Así pasaron más de tres horas hasta que Arreaza le cedió la palabra a Capriles. El líder opositor habló unos 18 minutos. Dirigió la mayoría de sus palabras a Maduro, a quien nombró reiteradamente por su nombre de pila, “Nicolás”, despojándolo de toda investidura presidencial. De a ratos se dirigió también al nuncio ya a distintos miembros del gobierno. Elogió a Arreaza como alguien con quien se puede discutir, fuerte pero con respeto mutuo y ninguneó a Cabello: “Contigo no hablo. Te conozco. Te conocemos en Miranda.”Arranco pidiéndole al presidente que trate a la oposición con respeto y remarcó que Nicolás aún debe ganarse el respeto de medio país. Dijo que no fue respetuosa la negativa del gobierno de abrir las urnas tras la ajustada victoria de Maduro en las presidenciales del año pasado y de paso le pasó una factura a los representantes de la Unasur. Según recordó Capriles, en una reunión de Unasur en Perú después de las elecciones se había acordado un recuento de votos, pero Unasur no dijo nada cuando el gobierno desconoció lo resuelto por el organismo continental. Capriles dijo que esa falta de legitimidad de origen es la raíz de la crisis política actual. “Tú estás sentado en ese sillón porque manejas las instituciones del país, Nicolás” le enrostró al mandatario. Cerró diciendo que el país va a estallar si el gobierno no cambia. “Por eso yo espero que cambien,” remató.

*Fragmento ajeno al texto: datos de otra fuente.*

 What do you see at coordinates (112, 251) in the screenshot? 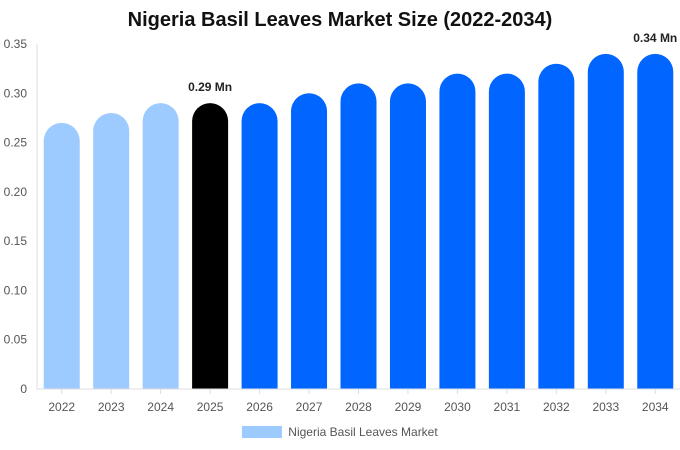
I see `bar-2023` at bounding box center [112, 251].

Antes de cederle la palabra al ministro de energía, Arreaza se permitió aclarar que lo del respeto mutuo con Capriles era relativo, porque según Arreaza Capriles se había extralimitado al dudar públicamente de la versión oficial sobre la muerte de Chávez. “Tu te metiste con mi familia,” le recriminó. Después siguieron un par de intercambios y al final Maduro volvió a tomar la palabra un par de minutos para agradecer a los participantes y cerrar el encuentro.
Hay quienes dicen que fue puro show, una mera concesión de Maduro a Unasur por el apoyo recibido. Que ninguna negociación seria se lleva adelante en vivo por televisión. Pero la crisis venezolana es más que nada política, un país dividido sumido en una espiral de violencia, con una tasa de criminalidad récord y la proliferación de grupos armados informales amparados por gobierno y oposición, dentro de una crisis económica fogoneada por un enfrentamiento entre el gobierno y sectores empresarios, en medio de una movilización masiva de sectores estudiantiles antichavistas.
Encima de eso, un presidente que no puede moverse mucho del programa chavista porque su legitimidad emana de haber sido nombrado por Chávez como su sucesor. Tanto es así que durante la agonía del caudillo ocupó la presidencia que según la constitución bolivariana le correspondía a Cabello, y después por haberla ocupado no debería haber podido ser candidato, pero el Tribunal Supremo de la mayoría automática chavista se lo permitió. Todo eso se agravó cuando, después de la muerte de Chávez, Maduro permitió una devaluación salvaje y casi pierde la elección, dilapidando treinta puntos de ventaja en cuatro semanas. Ese es el problema: Chávez podría dejar de ser Chávez y dar un golpe de timón para salir de la crisis, y hasta formar un gobierno de coalición, tal como sugirió esta semana el ex presidente brasilero Lula. Pero Maduro no puede porque está atado al símbolo del cual emana toda su legitimidad. No puede ser otra cosa que el heredero del comandante, el encargado de profundizar la revolución.
La Unasur y el Vaticano también ponen en juego valioso capital político.
Capriles tampoco tiene tanto margen. Si se desentiende de los reclamos de los estudiantes y el ala radical de la MUD arriesga partir a una oposición que tanto costó alglutinar y organizar. Si no consigue resultados concretos podría quedar como un idiota útil del gobierno. Su única garantía es que Maduro tampoco puede soportar un fracaso.